Data extracted from a collection
______
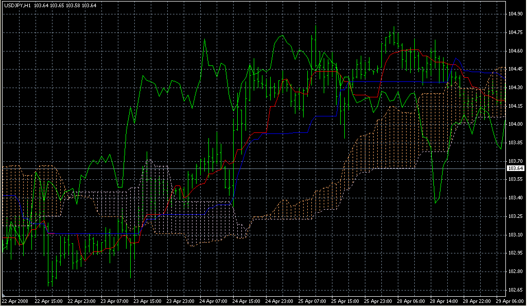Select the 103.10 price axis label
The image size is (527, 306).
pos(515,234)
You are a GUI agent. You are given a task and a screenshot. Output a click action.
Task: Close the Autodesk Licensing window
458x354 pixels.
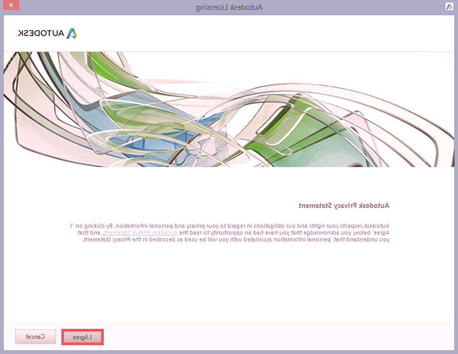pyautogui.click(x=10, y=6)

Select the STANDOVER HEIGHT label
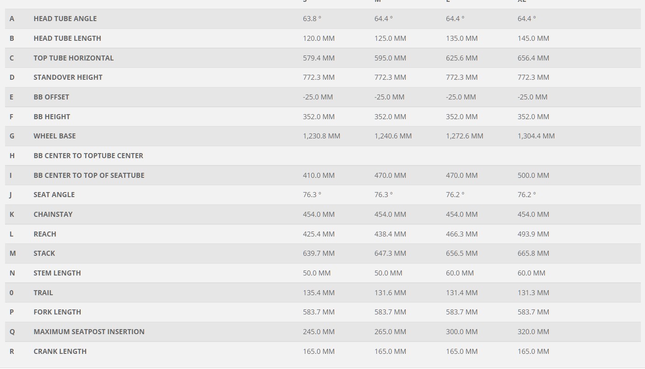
______
Only the lines from the one with "You are a GUI" through the final line of the entries above are to be repeated, exactly as written and without pictures.

Completed task ▸
You are a GUI agent. You are given a task and a screenshot. Output a click action.
Task: Close the Autodesk Licensing window
458x354 pixels.
pyautogui.click(x=10, y=6)

Select the STANDOVER HEIGHT label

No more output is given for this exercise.